### Problem to work on
Convert every line of the records below into a JSON list of strings, one string per line, and leave out any blank lines.

———

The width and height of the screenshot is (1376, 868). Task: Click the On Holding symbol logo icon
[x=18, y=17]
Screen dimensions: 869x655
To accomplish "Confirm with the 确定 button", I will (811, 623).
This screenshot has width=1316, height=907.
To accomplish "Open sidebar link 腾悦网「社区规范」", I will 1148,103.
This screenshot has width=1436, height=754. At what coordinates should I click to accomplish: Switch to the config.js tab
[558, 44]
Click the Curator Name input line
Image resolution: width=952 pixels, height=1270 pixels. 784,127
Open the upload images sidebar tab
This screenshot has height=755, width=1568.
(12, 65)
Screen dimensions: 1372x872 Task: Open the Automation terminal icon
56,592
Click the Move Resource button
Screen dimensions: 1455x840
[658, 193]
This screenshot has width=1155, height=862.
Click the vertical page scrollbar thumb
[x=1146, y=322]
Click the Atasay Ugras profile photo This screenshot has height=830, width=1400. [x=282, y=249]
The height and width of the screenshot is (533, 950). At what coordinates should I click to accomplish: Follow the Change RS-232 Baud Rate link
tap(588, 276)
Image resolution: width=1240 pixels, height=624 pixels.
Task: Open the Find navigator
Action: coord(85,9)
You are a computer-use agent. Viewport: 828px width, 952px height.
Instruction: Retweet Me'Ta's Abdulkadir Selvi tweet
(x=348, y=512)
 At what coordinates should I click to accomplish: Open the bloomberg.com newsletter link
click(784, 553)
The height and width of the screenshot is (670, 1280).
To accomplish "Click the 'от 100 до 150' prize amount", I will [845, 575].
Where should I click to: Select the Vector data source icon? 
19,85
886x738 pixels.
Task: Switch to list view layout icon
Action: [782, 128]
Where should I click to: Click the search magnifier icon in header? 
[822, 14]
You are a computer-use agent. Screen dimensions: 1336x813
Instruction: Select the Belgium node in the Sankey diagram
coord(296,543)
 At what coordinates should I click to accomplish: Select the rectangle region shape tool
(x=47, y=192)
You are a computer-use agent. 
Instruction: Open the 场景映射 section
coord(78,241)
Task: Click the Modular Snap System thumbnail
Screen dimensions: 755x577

———

### Written response
[
  "The width and height of the screenshot is (1376, 868). Task: Click the On Holding symbol logo icon",
  "[x=18, y=17]",
  "Screen dimensions: 869x655",
  "To accomplish \"Confirm with the 确定 button\", I will (811, 623).",
  "This screenshot has width=1316, height=907.",
  "To accomplish \"Open sidebar link 腾悦网「社区规范」\", I will 1148,103.",
  "This screenshot has width=1436, height=754. At what coordinates should I click to accomplish: Switch to the config.js tab",
  "[558, 44]",
  "Click the Curator Name input line",
  "Image resolution: width=952 pixels, height=1270 pixels. 784,127",
  "Open the upload images sidebar tab",
  "This screenshot has height=755, width=1568.",
  "(12, 65)",
  "Screen dimensions: 1372x872 Task: Open the Automation terminal icon",
  "56,592",
  "Click the Move Resource button",
  "Screen dimensions: 1455x840",
  "[658, 193]",
  "This screenshot has width=1155, height=862.",
  "Click the vertical page scrollbar thumb",
  "[x=1146, y=322]",
  "Click the Atasay Ugras profile photo This screenshot has height=830, width=1400. [x=282, y=249]",
  "The height and width of the screenshot is (533, 950). At what coordinates should I click to accomplish: Follow the Change RS-232 Baud Rate link",
  "tap(588, 276)",
  "Image resolution: width=1240 pixels, height=624 pixels.",
  "Task: Open the Find navigator",
  "Action: coord(85,9)",
  "You are a computer-use agent. Viewport: 828px width, 952px height.",
  "Instruction: Retweet Me'Ta's Abdulkadir Selvi tweet",
  "(x=348, y=512)",
  " At what coordinates should I click to accomplish: Open the bloomberg.com newsletter link",
  "click(784, 553)",
  "The height and width of the screenshot is (670, 1280).",
  "To accomplish \"Click the 'от 100 до 150' prize amount\", I will [845, 575].",
  "Where should I click to: Select the Vector data source icon? ",
  "19,85",
  "886x738 pixels.",
  "Task: Switch to list view layout icon",
  "Action: [782, 128]",
  "Where should I click to: Click the search magnifier icon in header? ",
  "[822, 14]",
  "You are a computer-use agent. Screen dimensions: 1336x813",
  "Instruction: Select the Belgium node in the Sankey diagram",
  "coord(296,543)",
  " At what coordinates should I click to accomplish: Select the rectangle region shape tool",
  "(x=47, y=192)",
  "You are a computer-use agent. ",
  "Instruction: Open the 场景映射 section",
  "coord(78,241)",
  "Task: Click the Modular Snap System thumbnail",
  "Screen dimensions: 755x577"
]